### Assignment
Only the lines from the opening of the material through the one containing "Open remark photo thumbnail for 鄂K001" should be reproduced, each exactly as it stands.

Start of Block

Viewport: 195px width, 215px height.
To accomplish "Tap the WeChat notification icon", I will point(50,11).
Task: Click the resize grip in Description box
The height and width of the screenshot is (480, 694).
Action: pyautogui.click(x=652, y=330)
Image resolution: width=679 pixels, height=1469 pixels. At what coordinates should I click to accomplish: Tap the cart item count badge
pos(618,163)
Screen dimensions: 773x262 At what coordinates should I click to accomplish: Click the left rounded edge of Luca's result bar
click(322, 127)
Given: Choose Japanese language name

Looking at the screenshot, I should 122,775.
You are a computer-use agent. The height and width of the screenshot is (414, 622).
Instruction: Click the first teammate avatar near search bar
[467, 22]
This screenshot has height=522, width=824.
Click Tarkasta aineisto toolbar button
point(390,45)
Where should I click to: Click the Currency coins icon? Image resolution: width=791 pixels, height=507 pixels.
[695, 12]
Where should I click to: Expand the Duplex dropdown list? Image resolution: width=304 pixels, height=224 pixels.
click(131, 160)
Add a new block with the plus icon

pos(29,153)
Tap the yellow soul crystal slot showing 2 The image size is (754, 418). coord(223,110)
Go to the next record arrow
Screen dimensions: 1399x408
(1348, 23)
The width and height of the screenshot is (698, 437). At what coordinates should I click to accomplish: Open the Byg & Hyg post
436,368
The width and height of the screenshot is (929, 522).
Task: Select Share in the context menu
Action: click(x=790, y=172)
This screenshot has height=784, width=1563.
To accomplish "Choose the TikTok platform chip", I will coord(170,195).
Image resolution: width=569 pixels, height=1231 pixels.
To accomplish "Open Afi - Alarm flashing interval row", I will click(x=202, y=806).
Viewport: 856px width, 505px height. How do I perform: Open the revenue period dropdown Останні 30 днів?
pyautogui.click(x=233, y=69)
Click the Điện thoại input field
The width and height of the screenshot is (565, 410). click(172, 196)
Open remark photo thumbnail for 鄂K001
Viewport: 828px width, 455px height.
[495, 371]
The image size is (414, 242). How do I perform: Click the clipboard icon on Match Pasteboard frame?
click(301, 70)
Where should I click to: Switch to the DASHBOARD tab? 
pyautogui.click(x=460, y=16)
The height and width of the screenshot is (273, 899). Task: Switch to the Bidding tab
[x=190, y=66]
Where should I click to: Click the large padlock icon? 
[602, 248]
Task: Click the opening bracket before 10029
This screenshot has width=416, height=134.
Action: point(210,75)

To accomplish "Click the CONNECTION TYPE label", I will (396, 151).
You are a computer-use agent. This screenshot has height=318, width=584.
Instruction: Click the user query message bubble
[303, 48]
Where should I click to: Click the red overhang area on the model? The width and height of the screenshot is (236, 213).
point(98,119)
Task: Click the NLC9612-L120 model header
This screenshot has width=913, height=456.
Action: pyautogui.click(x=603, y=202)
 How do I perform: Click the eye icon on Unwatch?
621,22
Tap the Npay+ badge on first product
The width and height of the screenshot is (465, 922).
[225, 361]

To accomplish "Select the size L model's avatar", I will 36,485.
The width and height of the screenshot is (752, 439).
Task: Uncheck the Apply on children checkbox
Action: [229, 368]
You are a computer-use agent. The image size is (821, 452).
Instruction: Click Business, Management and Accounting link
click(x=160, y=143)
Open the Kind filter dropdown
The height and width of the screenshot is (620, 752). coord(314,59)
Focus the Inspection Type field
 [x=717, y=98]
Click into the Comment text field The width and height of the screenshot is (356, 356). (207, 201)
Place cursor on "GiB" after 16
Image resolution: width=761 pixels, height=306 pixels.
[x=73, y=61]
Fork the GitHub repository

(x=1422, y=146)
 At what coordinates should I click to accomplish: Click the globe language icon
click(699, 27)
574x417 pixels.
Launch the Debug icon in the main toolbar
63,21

End of Block

### Result
Viewport: 195px width, 215px height.
To accomplish "Tap the WeChat notification icon", I will point(50,11).
Task: Click the resize grip in Description box
The height and width of the screenshot is (480, 694).
Action: pyautogui.click(x=652, y=330)
Image resolution: width=679 pixels, height=1469 pixels. At what coordinates should I click to accomplish: Tap the cart item count badge
pos(618,163)
Screen dimensions: 773x262 At what coordinates should I click to accomplish: Click the left rounded edge of Luca's result bar
click(322, 127)
Given: Choose Japanese language name

Looking at the screenshot, I should 122,775.
You are a computer-use agent. The height and width of the screenshot is (414, 622).
Instruction: Click the first teammate avatar near search bar
[467, 22]
This screenshot has height=522, width=824.
Click Tarkasta aineisto toolbar button
point(390,45)
Where should I click to: Click the Currency coins icon? Image resolution: width=791 pixels, height=507 pixels.
[695, 12]
Where should I click to: Expand the Duplex dropdown list? Image resolution: width=304 pixels, height=224 pixels.
click(131, 160)
Add a new block with the plus icon

pos(29,153)
Tap the yellow soul crystal slot showing 2 The image size is (754, 418). coord(223,110)
Go to the next record arrow
Screen dimensions: 1399x408
(1348, 23)
The width and height of the screenshot is (698, 437). At what coordinates should I click to accomplish: Open the Byg & Hyg post
436,368
The width and height of the screenshot is (929, 522).
Task: Select Share in the context menu
Action: click(x=790, y=172)
This screenshot has height=784, width=1563.
To accomplish "Choose the TikTok platform chip", I will coord(170,195).
Image resolution: width=569 pixels, height=1231 pixels.
To accomplish "Open Afi - Alarm flashing interval row", I will click(x=202, y=806).
Viewport: 856px width, 505px height. How do I perform: Open the revenue period dropdown Останні 30 днів?
pyautogui.click(x=233, y=69)
Click the Điện thoại input field
The width and height of the screenshot is (565, 410). click(172, 196)
Open remark photo thumbnail for 鄂K001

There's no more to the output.